Below are entries to reproduce exactly, apart from their pictures.

————

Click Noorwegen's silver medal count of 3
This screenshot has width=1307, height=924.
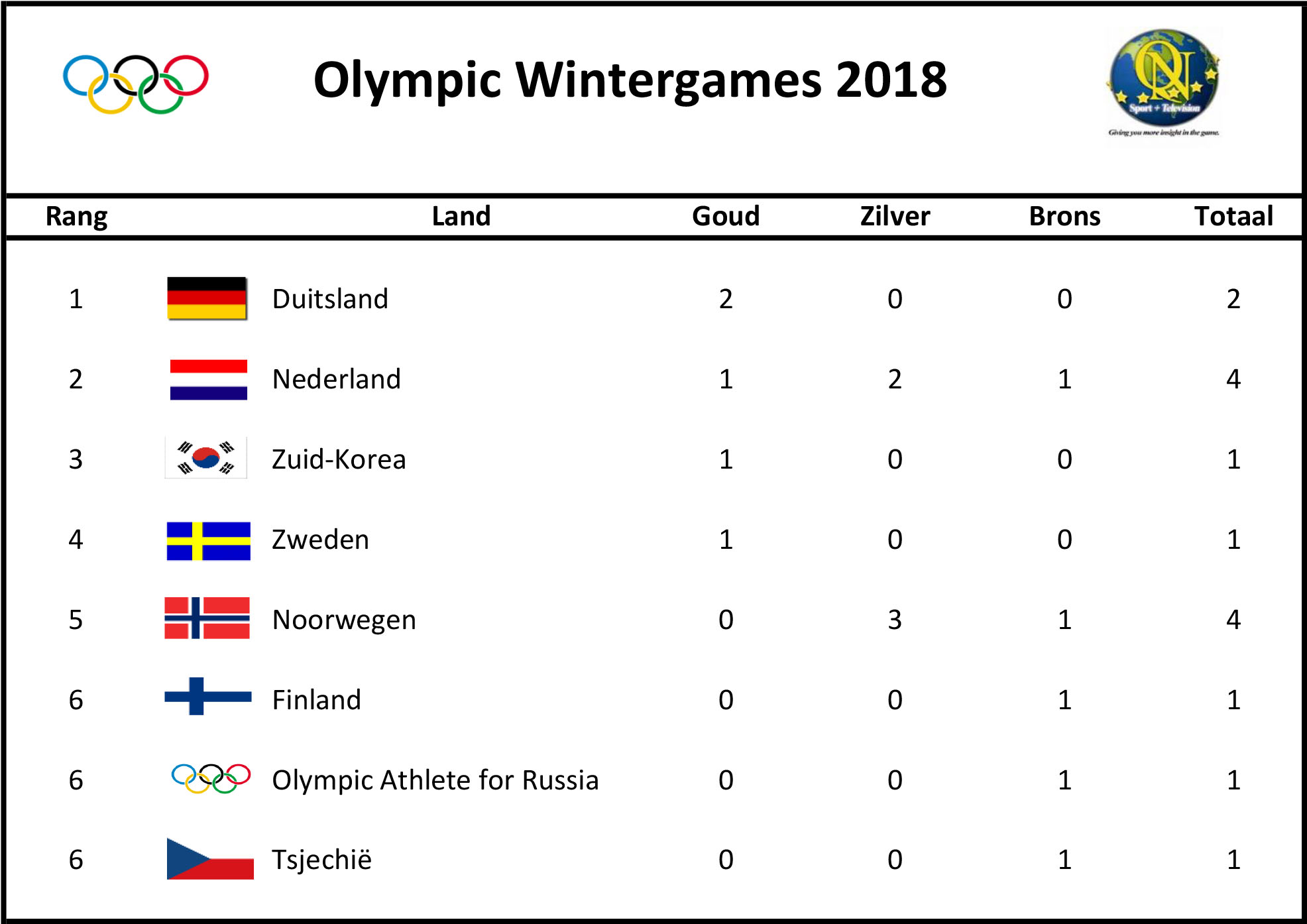(895, 620)
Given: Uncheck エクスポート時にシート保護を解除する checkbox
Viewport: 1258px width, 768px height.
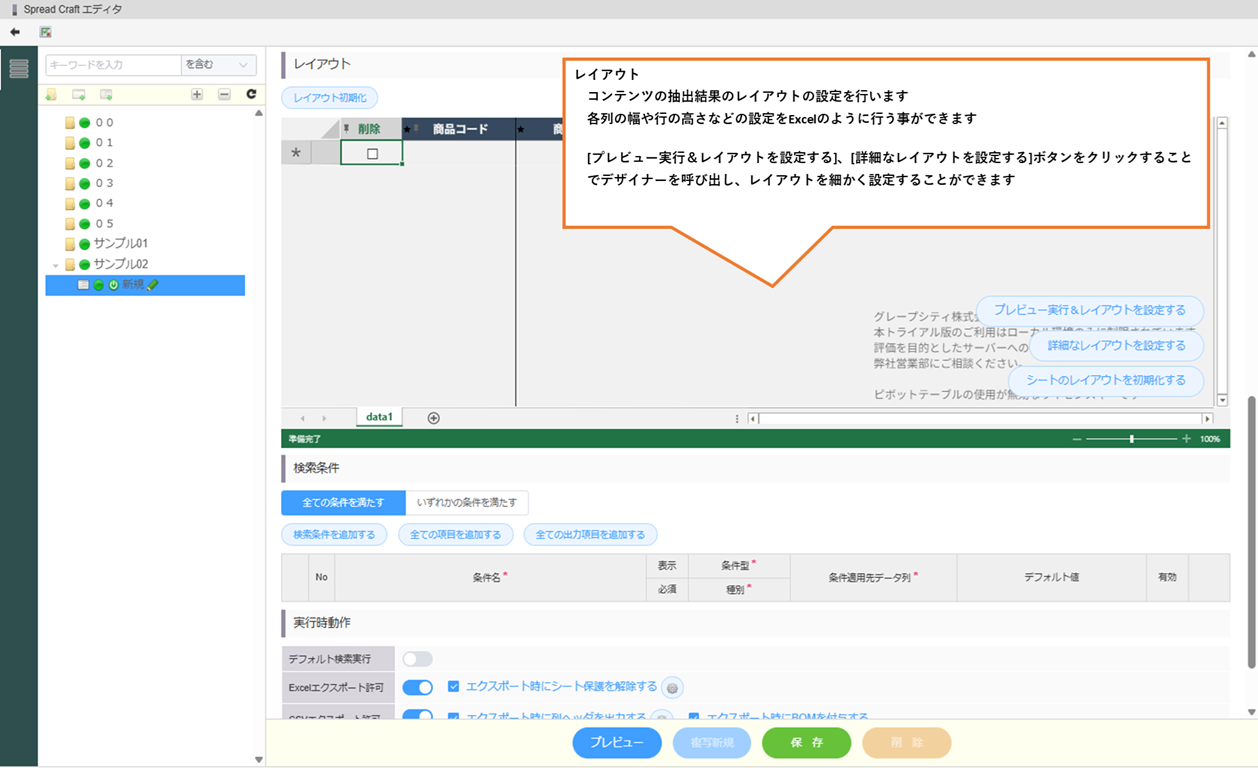Looking at the screenshot, I should click(x=454, y=687).
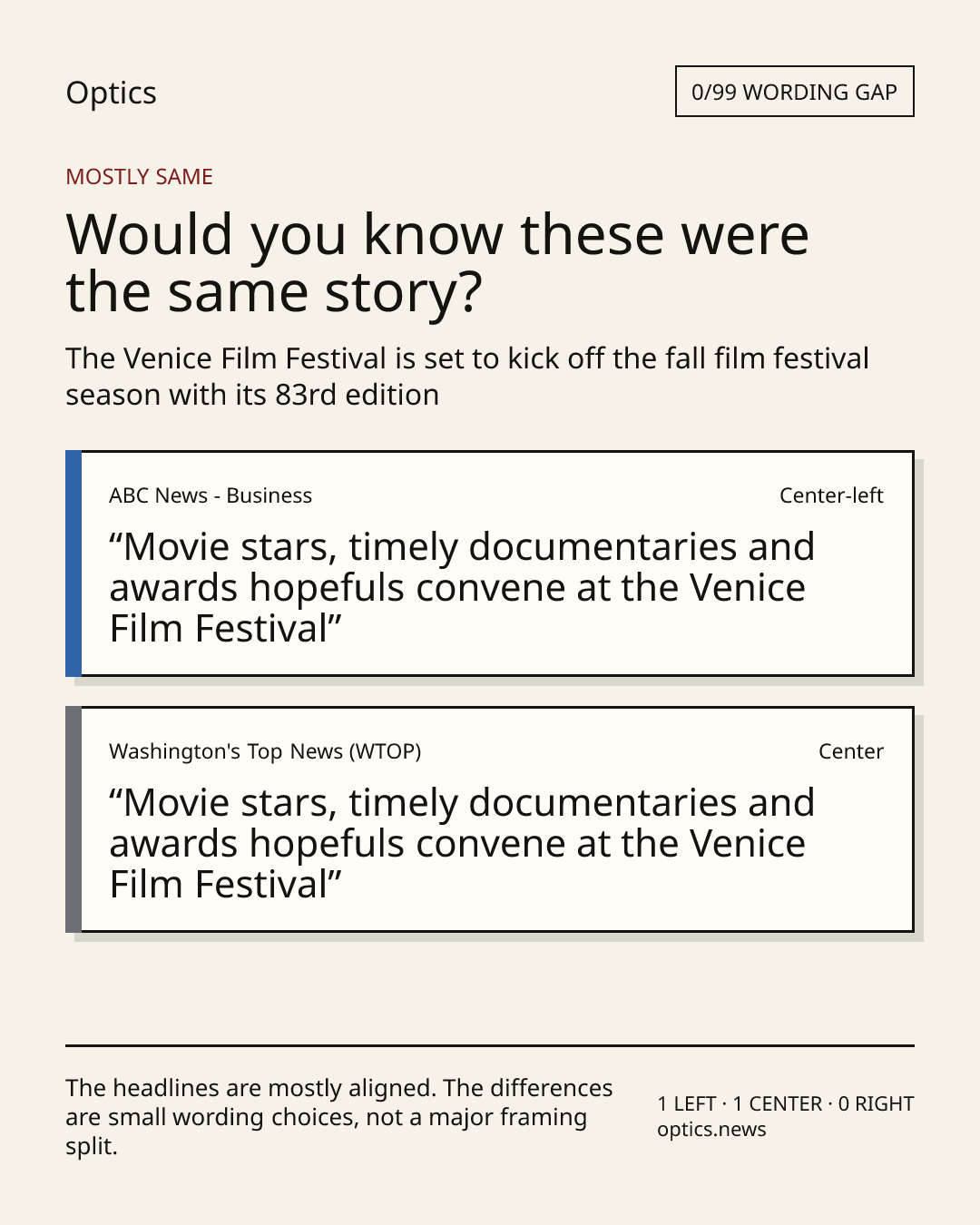Click the Center bias label
The width and height of the screenshot is (980, 1225).
tap(850, 751)
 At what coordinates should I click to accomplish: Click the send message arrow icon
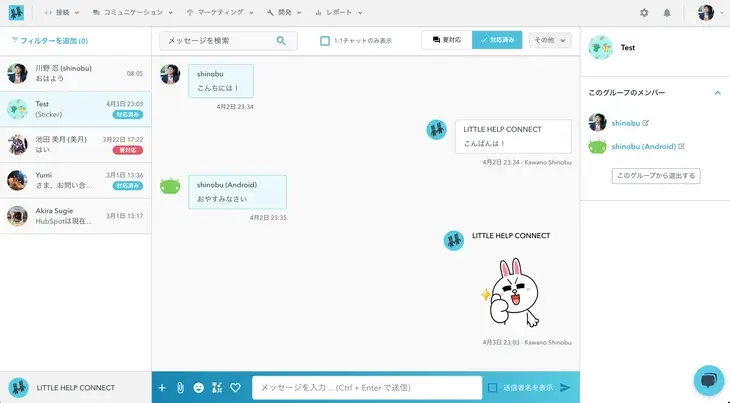click(x=565, y=387)
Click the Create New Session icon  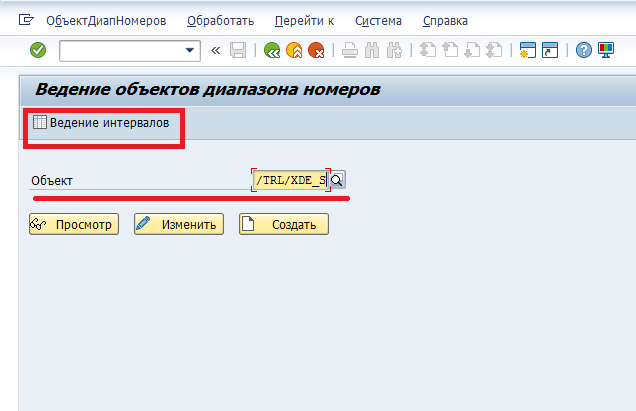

————

Task output →
Click Noorwegen's silver medal count of 3
This screenshot has width=1307, height=924.
(895, 620)
Given: Uncheck エクスポート時にシート保護を解除する checkbox
Viewport: 1258px width, 768px height.
Looking at the screenshot, I should click(x=454, y=687).
Click the Center bias label
The width and height of the screenshot is (980, 1225).
tap(850, 751)
 At what coordinates should I click to accomplish: Click the send message arrow icon
click(x=565, y=387)
Click the Create New Session icon  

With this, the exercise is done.